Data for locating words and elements
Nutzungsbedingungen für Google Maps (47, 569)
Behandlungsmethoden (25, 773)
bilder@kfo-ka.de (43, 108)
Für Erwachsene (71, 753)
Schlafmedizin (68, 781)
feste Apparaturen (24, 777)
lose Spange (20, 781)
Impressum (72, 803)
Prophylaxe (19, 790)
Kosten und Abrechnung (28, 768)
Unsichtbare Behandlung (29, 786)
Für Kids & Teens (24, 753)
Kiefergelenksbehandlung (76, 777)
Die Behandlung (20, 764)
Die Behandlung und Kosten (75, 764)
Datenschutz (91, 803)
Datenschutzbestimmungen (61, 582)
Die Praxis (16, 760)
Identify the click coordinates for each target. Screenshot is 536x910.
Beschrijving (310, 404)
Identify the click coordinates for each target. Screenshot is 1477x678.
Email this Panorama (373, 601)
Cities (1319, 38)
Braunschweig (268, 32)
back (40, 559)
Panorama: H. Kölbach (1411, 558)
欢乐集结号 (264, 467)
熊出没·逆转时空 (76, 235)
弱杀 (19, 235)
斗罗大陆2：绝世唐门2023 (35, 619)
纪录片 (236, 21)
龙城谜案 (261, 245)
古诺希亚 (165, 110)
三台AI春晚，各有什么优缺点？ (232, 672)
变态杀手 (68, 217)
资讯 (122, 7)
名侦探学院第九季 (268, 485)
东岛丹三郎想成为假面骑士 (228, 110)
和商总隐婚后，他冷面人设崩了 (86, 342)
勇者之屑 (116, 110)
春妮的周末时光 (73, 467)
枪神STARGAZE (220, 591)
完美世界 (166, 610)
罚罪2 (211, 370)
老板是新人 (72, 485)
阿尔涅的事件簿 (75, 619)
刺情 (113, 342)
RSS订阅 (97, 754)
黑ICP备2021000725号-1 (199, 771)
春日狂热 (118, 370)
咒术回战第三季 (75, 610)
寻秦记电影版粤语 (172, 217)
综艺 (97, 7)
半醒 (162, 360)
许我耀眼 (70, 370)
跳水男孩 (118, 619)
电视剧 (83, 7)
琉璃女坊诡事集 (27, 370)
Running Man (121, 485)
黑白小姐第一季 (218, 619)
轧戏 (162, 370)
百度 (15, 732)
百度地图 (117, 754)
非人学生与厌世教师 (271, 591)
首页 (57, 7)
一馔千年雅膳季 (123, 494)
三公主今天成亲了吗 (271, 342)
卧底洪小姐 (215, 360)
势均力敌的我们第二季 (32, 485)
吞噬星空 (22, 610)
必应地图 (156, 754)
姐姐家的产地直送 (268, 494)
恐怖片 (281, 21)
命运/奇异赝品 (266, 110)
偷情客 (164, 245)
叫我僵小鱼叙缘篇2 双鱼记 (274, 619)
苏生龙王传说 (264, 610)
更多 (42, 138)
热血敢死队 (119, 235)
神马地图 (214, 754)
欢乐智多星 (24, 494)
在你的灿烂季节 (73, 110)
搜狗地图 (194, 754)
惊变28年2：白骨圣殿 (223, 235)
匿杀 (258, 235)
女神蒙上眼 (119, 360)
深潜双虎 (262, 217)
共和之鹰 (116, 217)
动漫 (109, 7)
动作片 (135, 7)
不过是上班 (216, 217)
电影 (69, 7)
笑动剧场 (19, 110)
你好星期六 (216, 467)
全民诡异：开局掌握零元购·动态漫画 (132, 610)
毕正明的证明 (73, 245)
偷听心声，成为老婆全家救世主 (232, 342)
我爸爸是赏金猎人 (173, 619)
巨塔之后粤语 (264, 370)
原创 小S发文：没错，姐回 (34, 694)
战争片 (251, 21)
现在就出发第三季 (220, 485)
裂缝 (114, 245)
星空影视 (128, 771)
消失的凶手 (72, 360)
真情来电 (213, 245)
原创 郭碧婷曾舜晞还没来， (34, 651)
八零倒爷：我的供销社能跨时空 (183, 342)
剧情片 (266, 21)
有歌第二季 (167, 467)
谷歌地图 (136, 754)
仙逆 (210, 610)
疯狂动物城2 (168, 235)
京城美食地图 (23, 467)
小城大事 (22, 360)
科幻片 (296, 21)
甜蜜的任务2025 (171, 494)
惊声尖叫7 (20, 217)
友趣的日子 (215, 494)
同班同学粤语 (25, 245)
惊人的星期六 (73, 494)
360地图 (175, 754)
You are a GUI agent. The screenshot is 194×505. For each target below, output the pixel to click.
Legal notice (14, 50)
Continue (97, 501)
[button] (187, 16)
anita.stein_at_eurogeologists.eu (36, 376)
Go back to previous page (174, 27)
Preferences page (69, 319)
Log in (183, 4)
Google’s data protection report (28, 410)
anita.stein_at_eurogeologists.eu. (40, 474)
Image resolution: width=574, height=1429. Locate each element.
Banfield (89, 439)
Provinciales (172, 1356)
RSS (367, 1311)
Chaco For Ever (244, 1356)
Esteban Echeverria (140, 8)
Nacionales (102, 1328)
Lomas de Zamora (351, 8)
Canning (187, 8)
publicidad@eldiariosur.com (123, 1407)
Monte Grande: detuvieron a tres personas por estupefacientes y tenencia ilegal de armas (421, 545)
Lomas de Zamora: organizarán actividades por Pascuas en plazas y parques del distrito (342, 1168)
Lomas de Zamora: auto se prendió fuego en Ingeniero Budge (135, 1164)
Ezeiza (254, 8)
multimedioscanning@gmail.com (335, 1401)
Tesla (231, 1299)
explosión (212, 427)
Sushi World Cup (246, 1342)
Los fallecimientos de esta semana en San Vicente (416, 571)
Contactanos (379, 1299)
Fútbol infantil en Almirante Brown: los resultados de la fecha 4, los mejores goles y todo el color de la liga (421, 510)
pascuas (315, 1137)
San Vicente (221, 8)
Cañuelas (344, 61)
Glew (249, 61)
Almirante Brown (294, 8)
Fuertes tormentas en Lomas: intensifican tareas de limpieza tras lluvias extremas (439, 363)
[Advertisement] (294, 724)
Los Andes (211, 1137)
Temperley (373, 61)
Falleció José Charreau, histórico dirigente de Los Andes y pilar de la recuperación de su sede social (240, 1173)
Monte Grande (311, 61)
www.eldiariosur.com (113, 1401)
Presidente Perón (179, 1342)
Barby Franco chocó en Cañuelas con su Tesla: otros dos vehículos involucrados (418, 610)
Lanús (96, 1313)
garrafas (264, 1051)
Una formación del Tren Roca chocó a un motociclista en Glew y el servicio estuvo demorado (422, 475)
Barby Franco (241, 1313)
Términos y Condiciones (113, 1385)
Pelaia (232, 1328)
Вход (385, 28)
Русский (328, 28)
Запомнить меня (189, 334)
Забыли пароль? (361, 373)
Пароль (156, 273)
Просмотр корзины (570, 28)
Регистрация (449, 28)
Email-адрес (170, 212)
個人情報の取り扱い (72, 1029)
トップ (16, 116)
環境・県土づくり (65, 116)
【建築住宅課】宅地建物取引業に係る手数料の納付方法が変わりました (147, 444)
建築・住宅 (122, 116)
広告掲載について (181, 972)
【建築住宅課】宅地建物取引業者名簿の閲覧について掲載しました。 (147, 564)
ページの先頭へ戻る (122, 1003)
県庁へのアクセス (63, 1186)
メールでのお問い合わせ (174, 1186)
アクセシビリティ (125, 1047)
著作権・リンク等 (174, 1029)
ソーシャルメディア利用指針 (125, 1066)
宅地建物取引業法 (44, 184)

__Stated exercise__. Render every line of the entries above as a JSON array of strings, one string per line, leaving out any blank lines.

__Answer to the task__.
[
  "Nutzungsbedingungen für Google Maps (47, 569)",
  "Behandlungsmethoden (25, 773)",
  "bilder@kfo-ka.de (43, 108)",
  "Für Erwachsene (71, 753)",
  "Schlafmedizin (68, 781)",
  "feste Apparaturen (24, 777)",
  "lose Spange (20, 781)",
  "Impressum (72, 803)",
  "Prophylaxe (19, 790)",
  "Kosten und Abrechnung (28, 768)",
  "Unsichtbare Behandlung (29, 786)",
  "Für Kids & Teens (24, 753)",
  "Kiefergelenksbehandlung (76, 777)",
  "Die Behandlung (20, 764)",
  "Die Behandlung und Kosten (75, 764)",
  "Datenschutz (91, 803)",
  "Datenschutzbestimmungen (61, 582)",
  "Die Praxis (16, 760)",
  "Identify the click coordinates for each target. Screenshot is 536x910.",
  "Beschrijving (310, 404)",
  "Identify the click coordinates for each target. Screenshot is 1477x678.",
  "Email this Panorama (373, 601)",
  "Cities (1319, 38)",
  "Braunschweig (268, 32)",
  "back (40, 559)",
  "Panorama: H. Kölbach (1411, 558)",
  "欢乐集结号 (264, 467)",
  "熊出没·逆转时空 (76, 235)",
  "弱杀 (19, 235)",
  "斗罗大陆2：绝世唐门2023 (35, 619)",
  "纪录片 (236, 21)",
  "龙城谜案 (261, 245)",
  "古诺希亚 (165, 110)",
  "三台AI春晚，各有什么优缺点？ (232, 672)",
  "变态杀手 (68, 217)",
  "资讯 (122, 7)",
  "名侦探学院第九季 (268, 485)",
  "东岛丹三郎想成为假面骑士 (228, 110)",
  "和商总隐婚后，他冷面人设崩了 (86, 342)",
  "勇者之屑 (116, 110)",
  "春妮的周末时光 (73, 467)",
  "枪神STARGAZE (220, 591)",
  "完美世界 (166, 610)",
  "罚罪2 (211, 370)",
  "老板是新人 (72, 485)",
  "阿尔涅的事件簿 (75, 619)",
  "刺情 (113, 342)",
  "RSS订阅 (97, 754)",
  "黑ICP备2021000725号-1 (199, 771)",
  "春日狂热 (118, 370)",
  "咒术回战第三季 (75, 610)",
  "寻秦记电影版粤语 (172, 217)",
  "综艺 (97, 7)",
  "半醒 (162, 360)",
  "许我耀眼 (70, 370)",
  "跳水男孩 (118, 619)",
  "电视剧 (83, 7)",
  "琉璃女坊诡事集 (27, 370)",
  "Running Man (121, 485)",
  "黑白小姐第一季 (218, 619)",
  "轧戏 (162, 370)",
  "百度 (15, 732)",
  "百度地图 (117, 754)",
  "非人学生与厌世教师 (271, 591)",
  "首页 (57, 7)",
  "一馔千年雅膳季 (123, 494)",
  "三公主今天成亲了吗 (271, 342)",
  "卧底洪小姐 (215, 360)",
  "势均力敌的我们第二季 (32, 485)",
  "吞噬星空 (22, 610)",
  "必应地图 (156, 754)",
  "姐姐家的产地直送 (268, 494)",
  "恐怖片 (281, 21)",
  "命运/奇异赝品 (266, 110)",
  "偷情客 (164, 245)",
  "叫我僵小鱼叙缘篇2 双鱼记 (274, 619)",
  "苏生龙王传说 (264, 610)",
  "更多 (42, 138)",
  "热血敢死队 (119, 235)",
  "神马地图 (214, 754)",
  "欢乐智多星 (24, 494)",
  "在你的灿烂季节 (73, 110)",
  "搜狗地图 (194, 754)",
  "惊变28年2：白骨圣殿 (223, 235)",
  "匿杀 (258, 235)",
  "女神蒙上眼 (119, 360)",
  "深潜双虎 (262, 217)",
  "共和之鹰 (116, 217)",
  "动漫 (109, 7)",
  "动作片 (135, 7)",
  "不过是上班 (216, 217)",
  "电影 (69, 7)",
  "笑动剧场 (19, 110)",
  "你好星期六 (216, 467)",
  "全民诡异：开局掌握零元购·动态漫画 (132, 610)",
  "毕正明的证明 (73, 245)",
  "偷听心声，成为老婆全家救世主 (232, 342)",
  "我爸爸是赏金猎人 (173, 619)",
  "巨塔之后粤语 (264, 370)",
  "原创 小S发文：没错，姐回 (34, 694)",
  "战争片 (251, 21)",
  "现在就出发第三季 (220, 485)",
  "裂缝 (114, 245)",
  "星空影视 (128, 771)",
  "消失的凶手 (72, 360)",
  "真情来电 (213, 245)",
  "原创 郭碧婷曾舜晞还没来， (34, 651)",
  "八零倒爷：我的供销社能跨时空 (183, 342)",
  "剧情片 (266, 21)",
  "有歌第二季 (167, 467)",
  "谷歌地图 (136, 754)",
  "仙逆 (210, 610)",
  "疯狂动物城2 (168, 235)",
  "京城美食地图 (23, 467)",
  "小城大事 (22, 360)",
  "科幻片 (296, 21)",
  "甜蜜的任务2025 (171, 494)",
  "惊声尖叫7 (20, 217)",
  "友趣的日子 (215, 494)",
  "同班同学粤语 (25, 245)",
  "惊人的星期六 (73, 494)",
  "360地图 (175, 754)",
  "You are a GUI agent. The screenshot is 194×505. For each target below, output the pixel to click.",
  "Legal notice (14, 50)",
  "Continue (97, 501)",
  "[button] (187, 16)",
  "anita.stein_at_eurogeologists.eu (36, 376)",
  "Go back to previous page (174, 27)",
  "Preferences page (69, 319)",
  "Log in (183, 4)",
  "Google’s data protection report (28, 410)",
  "anita.stein_at_eurogeologists.eu. (40, 474)",
  "Image resolution: width=574, height=1429. Locate each element.",
  "Banfield (89, 439)",
  "Provinciales (172, 1356)",
  "RSS (367, 1311)",
  "Chaco For Ever (244, 1356)",
  "Esteban Echeverria (140, 8)",
  "Nacionales (102, 1328)",
  "Lomas de Zamora (351, 8)",
  "Canning (187, 8)",
  "publicidad@eldiariosur.com (123, 1407)",
  "Monte Grande: detuvieron a tres personas por estupefacientes y tenencia ilegal de armas (421, 545)",
  "Lomas de Zamora: organizarán actividades por Pascuas en plazas y parques del distrito (342, 1168)",
  "Lomas de Zamora: auto se prendió fuego en Ingeniero Budge (135, 1164)",
  "Ezeiza (254, 8)",
  "multimedioscanning@gmail.com (335, 1401)",
  "Tesla (231, 1299)",
  "explosión (212, 427)",
  "Sushi World Cup (246, 1342)",
  "Los fallecimientos de esta semana en San Vicente (416, 571)",
  "Contactanos (379, 1299)",
  "Fútbol infantil en Almirante Brown: los resultados de la fecha 4, los mejores goles y todo el color de la liga (421, 510)",
  "pascuas (315, 1137)",
  "San Vicente (221, 8)",
  "Cañuelas (344, 61)",
  "Glew (249, 61)",
  "Almirante Brown (294, 8)",
  "Fuertes tormentas en Lomas: intensifican tareas de limpieza tras lluvias extremas (439, 363)",
  "[Advertisement] (294, 724)",
  "Los Andes (211, 1137)",
  "Temperley (373, 61)",
  "Falleció José Charreau, histórico dirigente de Los Andes y pilar de la recuperación de su sede social (240, 1173)",
  "Monte Grande (311, 61)",
  "www.eldiariosur.com (113, 1401)",
  "Presidente Perón (179, 1342)",
  "Barby Franco chocó en Cañuelas con su Tesla: otros dos vehículos involucrados (418, 610)",
  "Lanús (96, 1313)",
  "garrafas (264, 1051)",
  "Una formación del Tren Roca chocó a un motociclista en Glew y el servicio estuvo demorado (422, 475)",
  "Barby Franco (241, 1313)",
  "Términos y Condiciones (113, 1385)",
  "Pelaia (232, 1328)",
  "Вход (385, 28)",
  "Русский (328, 28)",
  "Запомнить меня (189, 334)",
  "Забыли пароль? (361, 373)",
  "Пароль (156, 273)",
  "Просмотр корзины (570, 28)",
  "Регистрация (449, 28)",
  "Email-адрес (170, 212)",
  "個人情報の取り扱い (72, 1029)",
  "トップ (16, 116)",
  "環境・県土づくり (65, 116)",
  "【建築住宅課】宅地建物取引業に係る手数料の納付方法が変わりました (147, 444)",
  "建築・住宅 (122, 116)",
  "広告掲載について (181, 972)",
  "【建築住宅課】宅地建物取引業者名簿の閲覧について掲載しました。 (147, 564)",
  "ページの先頭へ戻る (122, 1003)",
  "県庁へのアクセス (63, 1186)",
  "メールでのお問い合わせ (174, 1186)",
  "アクセシビリティ (125, 1047)",
  "著作権・リンク等 (174, 1029)",
  "ソーシャルメディア利用指針 (125, 1066)",
  "宅地建物取引業法 (44, 184)"
]